**Problem to solve:**
Copy the lines below, substituting "Discount" for every "Descuento" and leaving the rest unchanged.

**Supplied entries:**
::::::::

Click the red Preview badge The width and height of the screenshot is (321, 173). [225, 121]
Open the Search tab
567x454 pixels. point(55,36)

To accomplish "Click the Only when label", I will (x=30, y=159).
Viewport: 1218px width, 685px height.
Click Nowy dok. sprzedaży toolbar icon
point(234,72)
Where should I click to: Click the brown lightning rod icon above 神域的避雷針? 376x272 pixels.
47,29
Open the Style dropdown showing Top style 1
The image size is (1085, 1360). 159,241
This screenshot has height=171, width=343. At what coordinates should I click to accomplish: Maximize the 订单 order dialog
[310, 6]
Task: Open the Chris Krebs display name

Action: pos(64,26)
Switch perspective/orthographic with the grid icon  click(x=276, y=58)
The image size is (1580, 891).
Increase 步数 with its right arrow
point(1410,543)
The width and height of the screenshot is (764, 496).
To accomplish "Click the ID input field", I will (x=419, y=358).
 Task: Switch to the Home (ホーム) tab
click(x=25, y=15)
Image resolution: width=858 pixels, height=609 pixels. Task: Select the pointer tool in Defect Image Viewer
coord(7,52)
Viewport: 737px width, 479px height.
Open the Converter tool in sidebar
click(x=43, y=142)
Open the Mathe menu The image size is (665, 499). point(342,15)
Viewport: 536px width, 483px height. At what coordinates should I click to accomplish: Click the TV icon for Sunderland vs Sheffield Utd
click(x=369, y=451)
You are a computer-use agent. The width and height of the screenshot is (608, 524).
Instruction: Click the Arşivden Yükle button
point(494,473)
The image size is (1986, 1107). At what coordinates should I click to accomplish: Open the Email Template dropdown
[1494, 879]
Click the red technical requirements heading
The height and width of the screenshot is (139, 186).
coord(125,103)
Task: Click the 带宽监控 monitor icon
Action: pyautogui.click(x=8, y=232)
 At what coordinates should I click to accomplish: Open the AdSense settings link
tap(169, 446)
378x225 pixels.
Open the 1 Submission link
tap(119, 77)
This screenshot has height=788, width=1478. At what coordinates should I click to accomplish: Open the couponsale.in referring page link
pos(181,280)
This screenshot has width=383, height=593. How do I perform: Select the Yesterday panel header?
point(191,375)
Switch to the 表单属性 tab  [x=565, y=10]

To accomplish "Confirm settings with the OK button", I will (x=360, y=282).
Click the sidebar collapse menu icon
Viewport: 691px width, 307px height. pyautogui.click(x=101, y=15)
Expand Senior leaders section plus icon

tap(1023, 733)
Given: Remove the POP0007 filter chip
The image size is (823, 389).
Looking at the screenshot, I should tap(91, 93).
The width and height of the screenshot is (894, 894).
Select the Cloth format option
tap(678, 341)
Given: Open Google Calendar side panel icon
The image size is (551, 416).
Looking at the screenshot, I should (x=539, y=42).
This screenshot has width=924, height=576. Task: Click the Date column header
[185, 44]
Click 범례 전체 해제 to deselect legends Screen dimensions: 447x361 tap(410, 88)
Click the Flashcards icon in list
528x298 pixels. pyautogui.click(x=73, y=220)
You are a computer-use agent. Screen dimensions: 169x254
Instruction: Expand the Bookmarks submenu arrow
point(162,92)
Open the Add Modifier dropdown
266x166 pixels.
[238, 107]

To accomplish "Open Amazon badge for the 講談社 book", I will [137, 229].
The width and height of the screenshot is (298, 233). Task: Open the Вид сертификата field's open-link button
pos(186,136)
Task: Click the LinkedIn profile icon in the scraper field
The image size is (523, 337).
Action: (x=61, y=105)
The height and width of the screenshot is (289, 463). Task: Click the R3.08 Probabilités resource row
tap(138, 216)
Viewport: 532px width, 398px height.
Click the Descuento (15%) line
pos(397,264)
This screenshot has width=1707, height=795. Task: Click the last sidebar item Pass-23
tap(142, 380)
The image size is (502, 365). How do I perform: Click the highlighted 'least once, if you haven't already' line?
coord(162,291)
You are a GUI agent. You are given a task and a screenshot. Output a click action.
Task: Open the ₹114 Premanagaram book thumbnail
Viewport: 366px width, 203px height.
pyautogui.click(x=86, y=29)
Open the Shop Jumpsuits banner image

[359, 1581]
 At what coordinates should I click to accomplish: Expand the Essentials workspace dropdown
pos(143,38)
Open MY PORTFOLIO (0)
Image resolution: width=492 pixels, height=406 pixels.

::::::::

**Answer to the task:**
Click the red Preview badge The width and height of the screenshot is (321, 173). [225, 121]
Open the Search tab
567x454 pixels. point(55,36)

To accomplish "Click the Only when label", I will (x=30, y=159).
Viewport: 1218px width, 685px height.
Click Nowy dok. sprzedaży toolbar icon
point(234,72)
Where should I click to: Click the brown lightning rod icon above 神域的避雷針? 376x272 pixels.
47,29
Open the Style dropdown showing Top style 1
The image size is (1085, 1360). 159,241
This screenshot has height=171, width=343. At what coordinates should I click to accomplish: Maximize the 订单 order dialog
[310, 6]
Task: Open the Chris Krebs display name

Action: pos(64,26)
Switch perspective/orthographic with the grid icon  click(x=276, y=58)
The image size is (1580, 891).
Increase 步数 with its right arrow
point(1410,543)
The width and height of the screenshot is (764, 496).
To accomplish "Click the ID input field", I will (x=419, y=358).
 Task: Switch to the Home (ホーム) tab
click(x=25, y=15)
Image resolution: width=858 pixels, height=609 pixels. Task: Select the pointer tool in Defect Image Viewer
coord(7,52)
Viewport: 737px width, 479px height.
Open the Converter tool in sidebar
click(x=43, y=142)
Open the Mathe menu The image size is (665, 499). point(342,15)
Viewport: 536px width, 483px height. At what coordinates should I click to accomplish: Click the TV icon for Sunderland vs Sheffield Utd
click(x=369, y=451)
You are a computer-use agent. The width and height of the screenshot is (608, 524).
Instruction: Click the Arşivden Yükle button
point(494,473)
The image size is (1986, 1107). At what coordinates should I click to accomplish: Open the Email Template dropdown
[1494, 879]
Click the red technical requirements heading
The height and width of the screenshot is (139, 186).
coord(125,103)
Task: Click the 带宽监控 monitor icon
Action: pyautogui.click(x=8, y=232)
 At what coordinates should I click to accomplish: Open the AdSense settings link
tap(169, 446)
378x225 pixels.
Open the 1 Submission link
tap(119, 77)
This screenshot has height=788, width=1478. At what coordinates should I click to accomplish: Open the couponsale.in referring page link
pos(181,280)
This screenshot has width=383, height=593. How do I perform: Select the Yesterday panel header?
point(191,375)
Switch to the 表单属性 tab  [x=565, y=10]

To accomplish "Confirm settings with the OK button", I will (x=360, y=282).
Click the sidebar collapse menu icon
Viewport: 691px width, 307px height. pyautogui.click(x=101, y=15)
Expand Senior leaders section plus icon

tap(1023, 733)
Given: Remove the POP0007 filter chip
The image size is (823, 389).
Looking at the screenshot, I should tap(91, 93).
The width and height of the screenshot is (894, 894).
Select the Cloth format option
tap(678, 341)
Given: Open Google Calendar side panel icon
The image size is (551, 416).
Looking at the screenshot, I should (x=539, y=42).
This screenshot has width=924, height=576. Task: Click the Date column header
[185, 44]
Click 범례 전체 해제 to deselect legends Screen dimensions: 447x361 tap(410, 88)
Click the Flashcards icon in list
528x298 pixels. pyautogui.click(x=73, y=220)
You are a computer-use agent. Screen dimensions: 169x254
Instruction: Expand the Bookmarks submenu arrow
point(162,92)
Open the Add Modifier dropdown
266x166 pixels.
[238, 107]

To accomplish "Open Amazon badge for the 講談社 book", I will [137, 229].
The width and height of the screenshot is (298, 233). Task: Open the Вид сертификата field's open-link button
pos(186,136)
Task: Click the LinkedIn profile icon in the scraper field
The image size is (523, 337).
Action: (x=61, y=105)
The height and width of the screenshot is (289, 463). Task: Click the R3.08 Probabilités resource row
tap(138, 216)
Viewport: 532px width, 398px height.
Click the Discount (15%) line
pos(397,264)
This screenshot has width=1707, height=795. Task: Click the last sidebar item Pass-23
tap(142, 380)
The image size is (502, 365). How do I perform: Click the highlighted 'least once, if you haven't already' line?
coord(162,291)
You are a GUI agent. You are given a task and a screenshot. Output a click action.
Task: Open the ₹114 Premanagaram book thumbnail
Viewport: 366px width, 203px height.
pyautogui.click(x=86, y=29)
Open the Shop Jumpsuits banner image

[359, 1581]
 At what coordinates should I click to accomplish: Expand the Essentials workspace dropdown
pos(143,38)
Open MY PORTFOLIO (0)
Image resolution: width=492 pixels, height=406 pixels.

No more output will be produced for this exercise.